Listing for locating items on screens

* * * *

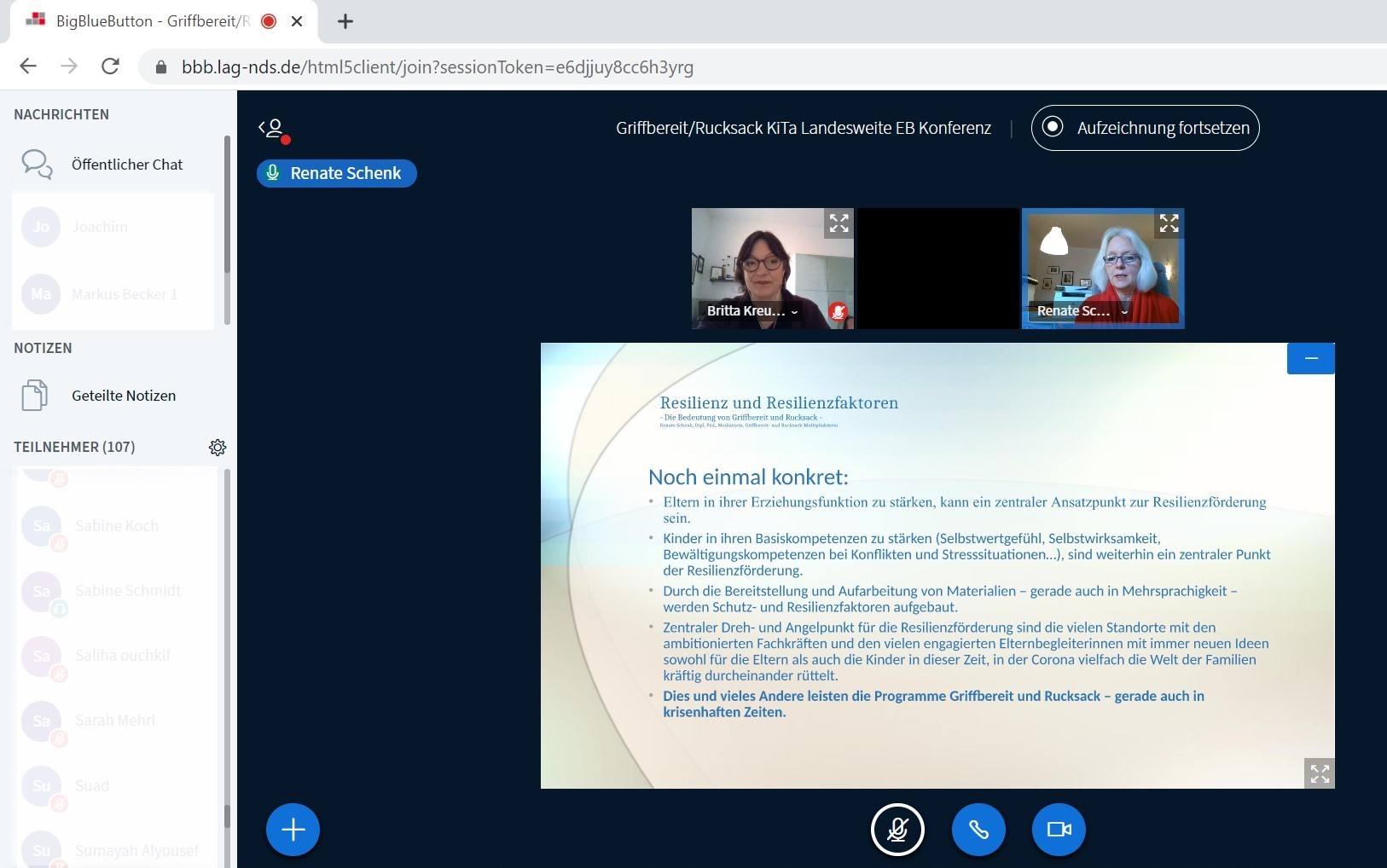This screenshot has height=868, width=1387.
Task: Open dropdown next to Renate Sc name
Action: click(1124, 312)
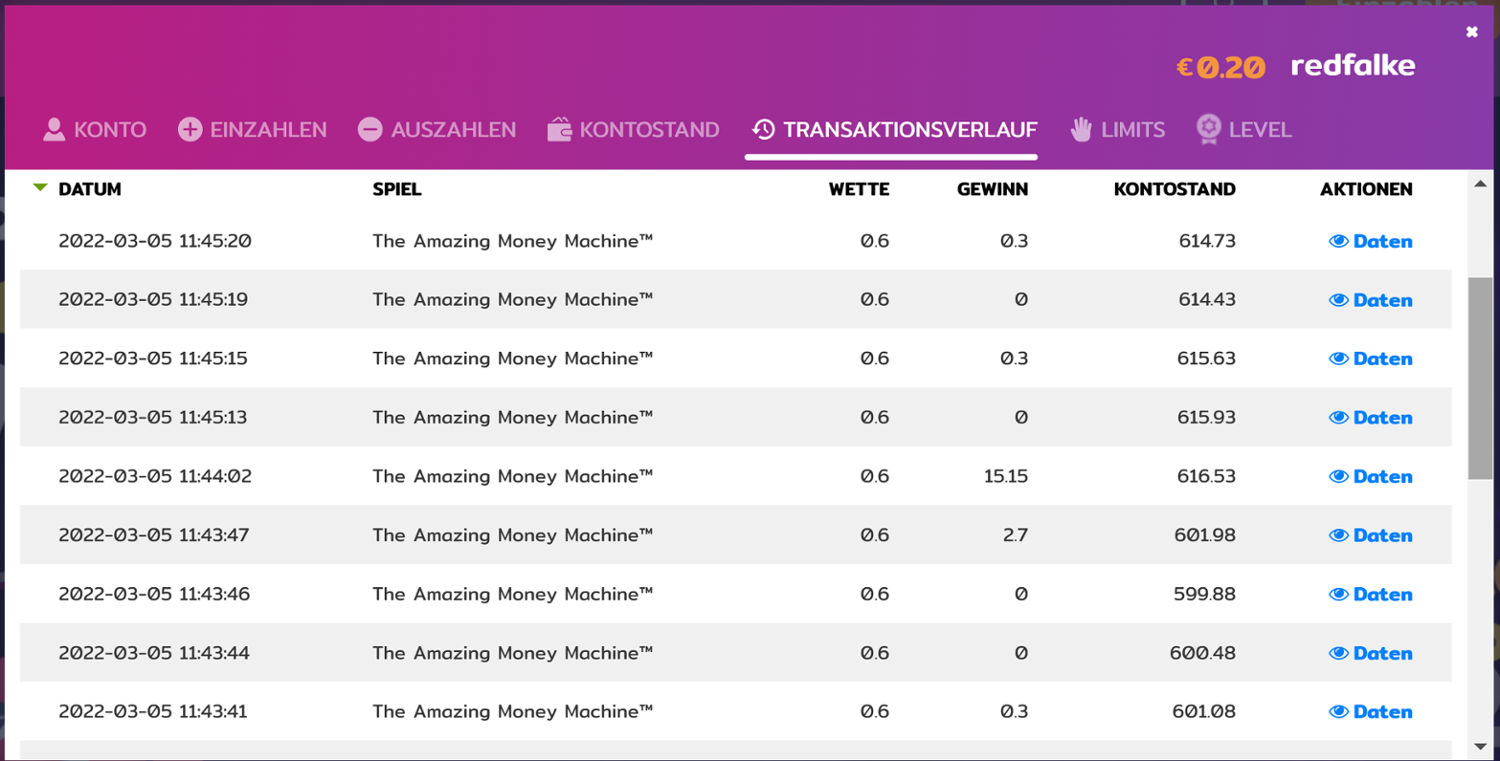Sort by the Kontostand column header
The image size is (1500, 761).
tap(1174, 189)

* * * *

INSTRUCTIONS TO FOLLOW :: Copy every line of the listing above word for word, leaving out the pictures.

RESULT ::
This screenshot has height=868, width=1387.
Task: Open dropdown next to Renate Sc name
Action: click(1124, 312)
Sort by the Kontostand column header
The image size is (1500, 761).
tap(1174, 189)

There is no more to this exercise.